Na noite da quarta-feira
passada, atendendo a um convite do meu amigo Delano Moraes, fui até a sede da
GTI Consultoria em Gestão, no bairro do Espinheiro, tomar parte na segunda
edição da série de debates “O Recife que precisamos”, promovido pelo Movimento Observatório do Recife em
parceria com a revista Algomais. O
tema do encontro foi “Os desafios da humanização do trânsito no Recife” – que
veio bem a calhar tendo em vista que esse é, sem dúvida alguma, um dos pontos
nevrálgicos da complexa estrutura da capital de Pernambuco, além do fato de
estarmos em pleno Maio Amarelo, um
mês dedicado a pensarmos a respeito do gravíssimo problema da violência no
trânsito – e teve como palestrante Tarciana Ferreira, presidente da Companhia
de Trânsito e Transporte Urbano (CTTU), que, de maneira clara e precisa, expôs
não apenas dados, como mostrou ações que a atual administração municipal do
Recife vem empreendendo com o fito de promover a melhoria da circulação de
veículos em todos os espaços da cidade, como a ampliação da Faixa Azul –
delimitação nas vias para que nelas só circulem ônibus e táxis -, a implantação
de ciclovias e ciclofaixas e a instalação de sinalização.

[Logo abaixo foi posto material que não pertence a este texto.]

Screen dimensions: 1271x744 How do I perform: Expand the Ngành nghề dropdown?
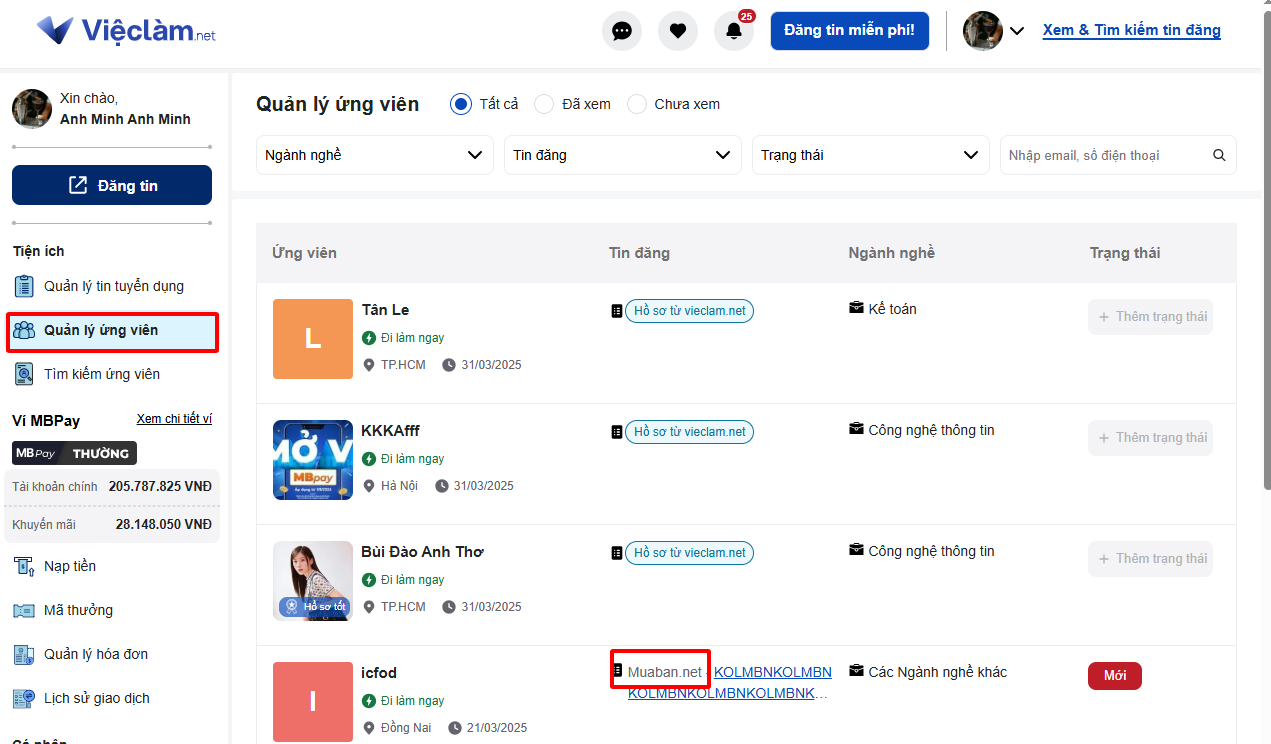click(x=375, y=155)
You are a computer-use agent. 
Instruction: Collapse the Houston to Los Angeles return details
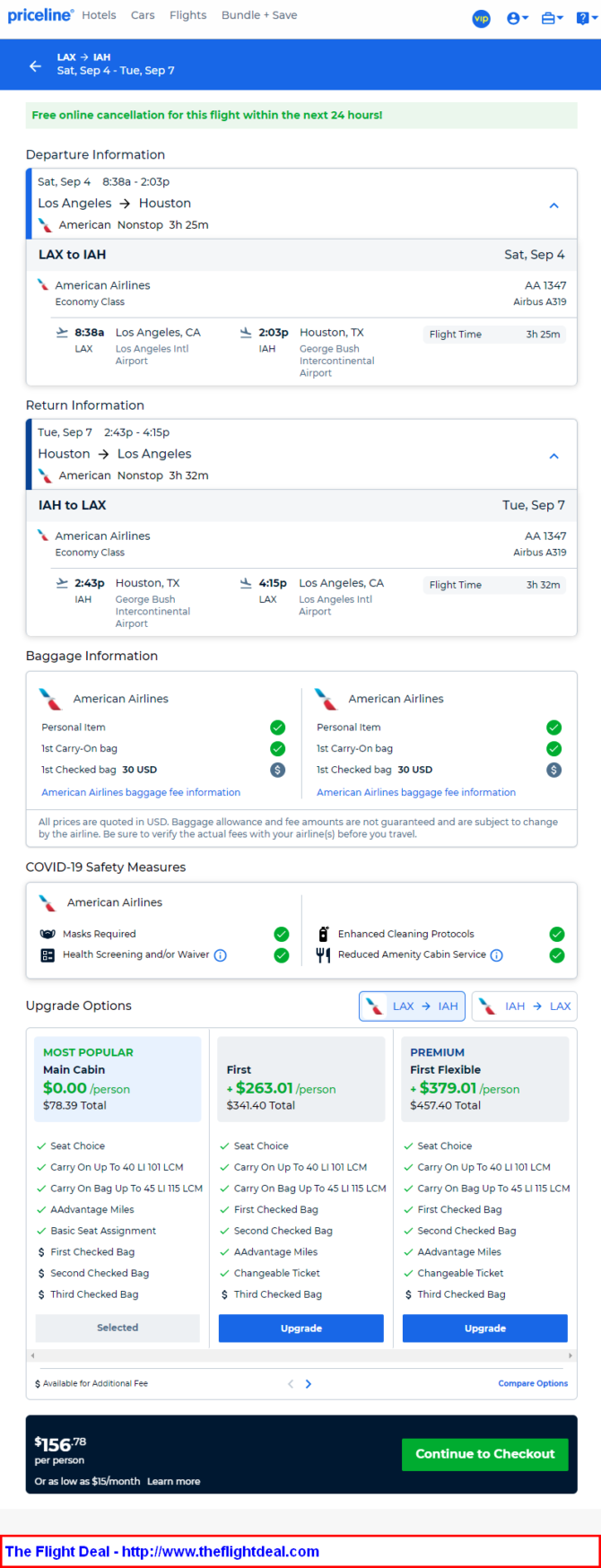click(553, 456)
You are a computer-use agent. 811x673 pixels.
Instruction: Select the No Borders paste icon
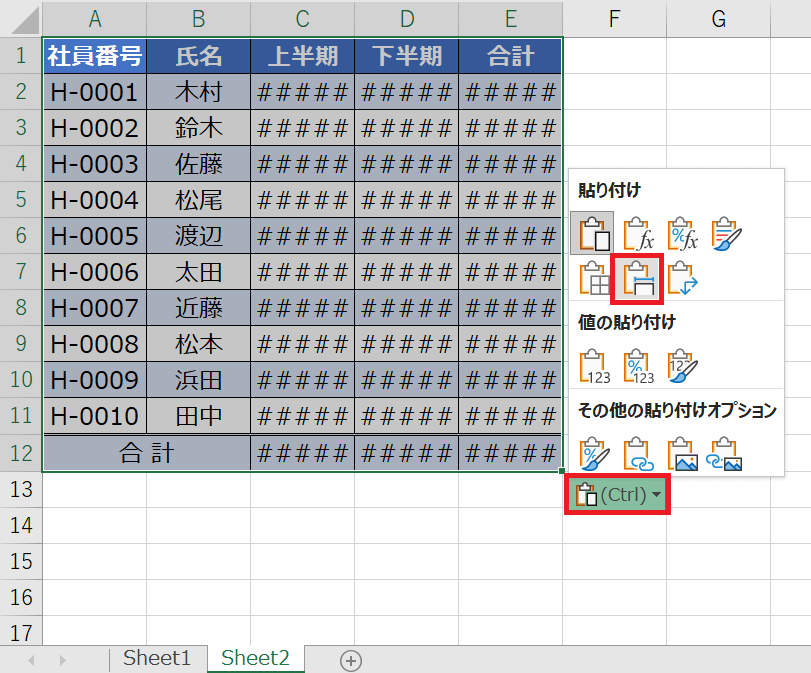click(593, 278)
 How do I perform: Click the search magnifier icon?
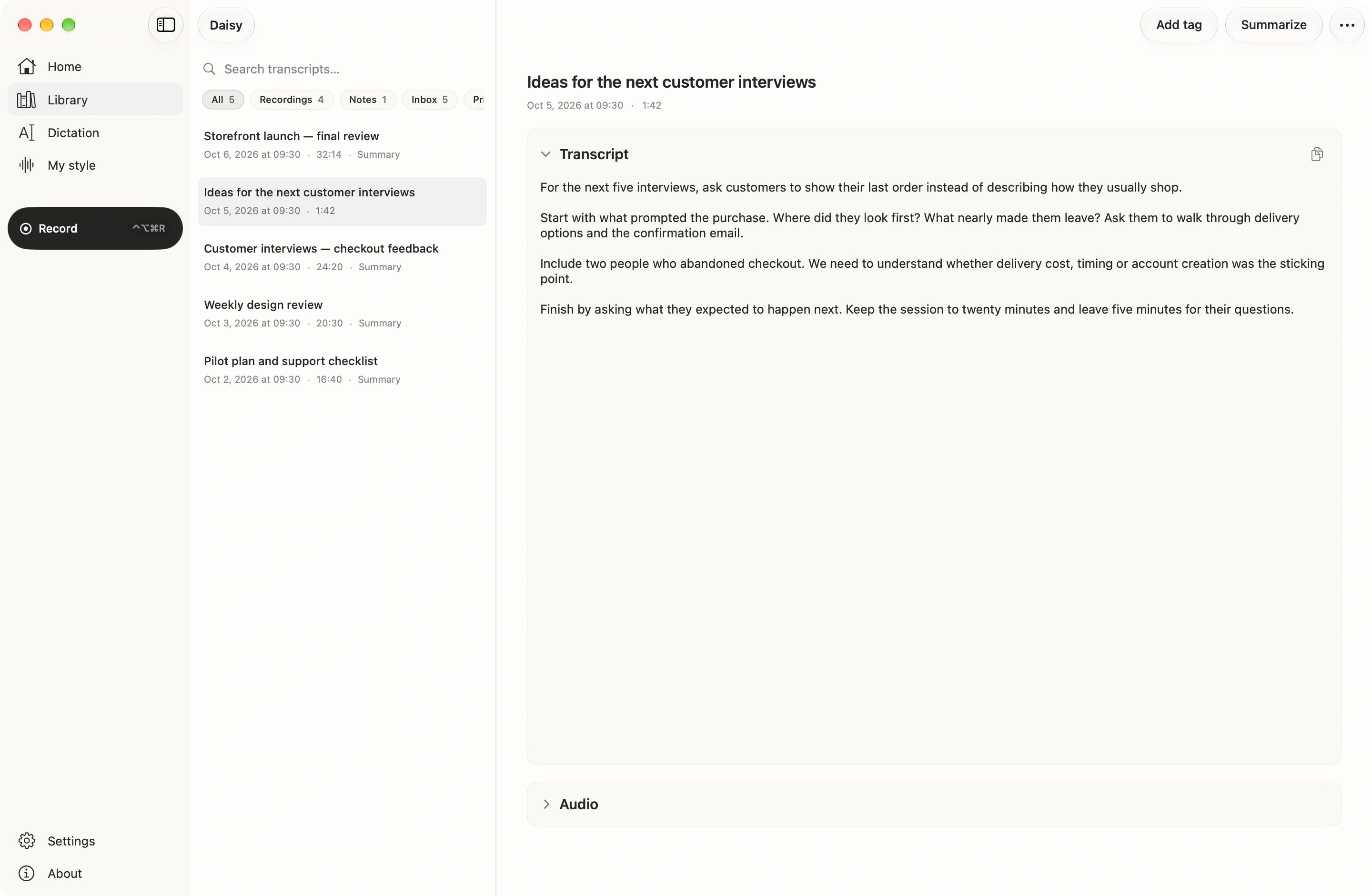209,69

Alguém lembrou, no
debate que se seguiu à explanação de Tarciana Ferreira, que a Municipalidade
deve buscar promover sempre o desestímulo ao uso do veículo particular e punir com
mais rigor os abusos cometidos por motoristas que se sentem donos do pedaço e,
entre outras irregularidades, se põem a estacionar os seus possantes em locais
proibidos; e que a cidade deve ser o tempo todo pensada para o bem coletivo e
de forma racional e sustentável. Muito oportunamente Francisco Cunha trouxe à
baila uma reflexão de Enrique Peñalosa, ex-prefeito de Bogotá, que em certa
ocasião fez o seguinte comentário: “Uma boa cidade não é aquela em que até os
pobres andam de carro, mas aquela em que até os ricos utilizam transporte
coletivo”.
Tarciana Ferreira quando pronunciava sua palestra: todos e cada um de nós devemos tomar conta do Recife e livrá-lo das forças que querem redesenhá-lo e reocupá-lo a todo custo |
Foto: Observatório do Recife |
Sob o acúmulo de ruínas o Recife do futuro segue sendo projetado por arquitetos, engenheiros e urbanistas que continuam enxergando o patrimônio edificado da cidade como um entrave para a construção de prédios suntuosos e a abertura de novas vias largas e bem iluminadas, às margens das quais, em painéis luminosos e de alta definição, imagens de um Recife do passado serão projetadas apenas – e talvez – como um tempo superado. Nós outros, que acreditamos num outro sonho e projeto para o Recife, certamente vamos permanecer empenhados para que aquele ideal de futuro não se concretize e possamos, de fato, promover e alcançar o bem-estar não somente das pessoas que nele habitam, mas também o bem-estar da própria cidade.